Keyboard shortcuts

Press or to navigate between chapters

Press S or / to search in the book

Press ? to show this help

Press Esc to hide this help

C API

Tensogram exposes a flat C ABI through the tensogram-ffi crate. The generated header is tensogram.h; all public functions are prefixed tgm_, most public types follow the tgm_*_t pattern (the option structs TgmEncodeMaskOptions and TgmDecodeMaskOptions are PascalCase exceptions inherited from the underlying Rust types), and all error codes are members of the tgm_error enum.

The C++ wrapper at cpp/include/tensogram.hpp is built directly on top of this C API; see C++ API for the higher-level RAII-and-exceptions front-end. This page covers the C side: how to get the library, how to link it, and what to be aware of regarding versioning.

Three install paths

PathWhen to useToolchain required
Prebuilt binary tarballQuick local install, no Rust toolchainnone (just tar, pkg-config, cc)
cargo cinstallCustom prefix, or platform/arch we do not pre-buildRust stable
Build from sourceHacking on the FFI itselfRust stable + clone of the repo

Each tagged release publishes two tarballs at https://github.com/ecmwf/tensogram/releases:

  • tensogram-ffi-<VERSION>-linux-x86_64.tar.gz
  • tensogram-ffi-<VERSION>-macos-aarch64.tar.gz

The Linux tarball is built on AlmaLinux 8 (glibc 2.28; ABI-compatible with the manylinux_2_28 wheel platform tag, works on RHEL 8 / Debian 11 / Ubuntu 20.04 and newer). The macOS tarball is built on Apple Silicon. For other platforms (linux-aarch64, macos-x86_64, etc.) build from source with cargo cinstall below.

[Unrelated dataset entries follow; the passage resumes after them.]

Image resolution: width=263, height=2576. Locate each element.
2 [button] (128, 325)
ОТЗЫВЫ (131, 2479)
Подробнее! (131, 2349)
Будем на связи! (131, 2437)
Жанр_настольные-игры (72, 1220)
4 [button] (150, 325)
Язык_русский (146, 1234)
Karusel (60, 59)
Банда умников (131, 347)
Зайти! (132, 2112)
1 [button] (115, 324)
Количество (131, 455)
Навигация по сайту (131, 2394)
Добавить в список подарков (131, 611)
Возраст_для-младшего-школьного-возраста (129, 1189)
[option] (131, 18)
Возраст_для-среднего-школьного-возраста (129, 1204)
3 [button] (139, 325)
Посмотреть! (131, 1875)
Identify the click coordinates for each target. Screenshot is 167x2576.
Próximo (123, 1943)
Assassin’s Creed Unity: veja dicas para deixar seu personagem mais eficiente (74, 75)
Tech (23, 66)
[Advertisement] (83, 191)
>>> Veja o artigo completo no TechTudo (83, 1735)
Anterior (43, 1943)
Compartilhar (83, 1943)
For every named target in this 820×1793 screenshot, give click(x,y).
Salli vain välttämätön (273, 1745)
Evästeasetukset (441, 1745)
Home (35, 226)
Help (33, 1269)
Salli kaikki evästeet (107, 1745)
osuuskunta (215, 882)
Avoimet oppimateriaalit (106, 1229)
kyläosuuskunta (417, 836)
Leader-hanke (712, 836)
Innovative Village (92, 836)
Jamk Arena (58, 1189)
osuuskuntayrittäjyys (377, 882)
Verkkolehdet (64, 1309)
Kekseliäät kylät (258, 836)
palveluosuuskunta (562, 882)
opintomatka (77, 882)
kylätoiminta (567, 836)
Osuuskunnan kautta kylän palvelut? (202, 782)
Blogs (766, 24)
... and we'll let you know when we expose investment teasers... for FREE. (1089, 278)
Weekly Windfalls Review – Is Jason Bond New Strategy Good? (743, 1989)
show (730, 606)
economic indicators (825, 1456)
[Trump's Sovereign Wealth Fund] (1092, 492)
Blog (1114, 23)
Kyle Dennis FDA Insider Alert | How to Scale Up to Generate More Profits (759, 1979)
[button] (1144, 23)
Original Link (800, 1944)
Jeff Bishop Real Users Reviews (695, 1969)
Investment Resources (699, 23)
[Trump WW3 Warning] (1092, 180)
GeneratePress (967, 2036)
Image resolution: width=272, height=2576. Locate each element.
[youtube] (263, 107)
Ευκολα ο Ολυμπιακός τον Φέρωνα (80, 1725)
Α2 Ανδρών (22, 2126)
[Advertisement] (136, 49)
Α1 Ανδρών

Each tarball is rooted for /usr/local (the bundled tensogram.pc hard-codes prefix=/usr/local), and is packed with uid=0 / gid=0 so extraction under sudo produces root-owned files. The default install is:

VERSION=<release-version>          # e.g. 0.20.0
PLATFORM=linux-x86_64              # or macos-aarch64
ASSET=tensogram-ffi-${VERSION}-${PLATFORM}.tar.gz

curl -LO "https://github.com/ecmwf/tensogram/releases/download/${VERSION}/${ASSET}"
sudo tar --no-same-owner -C /usr/local -xzf "${ASSET}"
sudo ldconfig                      # Linux: refresh dynamic linker cache
pkg-config --modversion tensogram  # → ${VERSION}

After extraction the layout under /usr/local is:

/usr/local/
├── lib/
│   ├── libtensogram.so.0.20.0          (Linux: real shared library)
│   ├── libtensogram.so.0.20            → libtensogram.so.0.20.0
│   ├── libtensogram.so                 → libtensogram.so.0.20.0
│   ├── libtensogram.0.20.0.dylib       (macOS: real dylib)
│   ├── libtensogram.0.20.dylib         → libtensogram.0.20.0.dylib
│   ├── libtensogram.dylib              → libtensogram.0.20.0.dylib
│   ├── libtensogram.a
│   └── pkgconfig/tensogram.pc
└── include/
    └── tensogram/
        └── tensogram.h

Plus LICENSE, README.md, and INSTALL.md at the install root.

For a non-default prefix, use cargo cinstall (next section) — the .pc file embeds the prefix at build time, so simply extracting the tarball under a different directory will leave pkg-config returning broken paths.

cargo-c is a cargo subcommand that builds and installs the C-callable artefacts in one step. Unlike plain cargo build, it produces a properly versioned shared library with SONAME symlinks, a pkg-config .pc file, and an installed header at the right path.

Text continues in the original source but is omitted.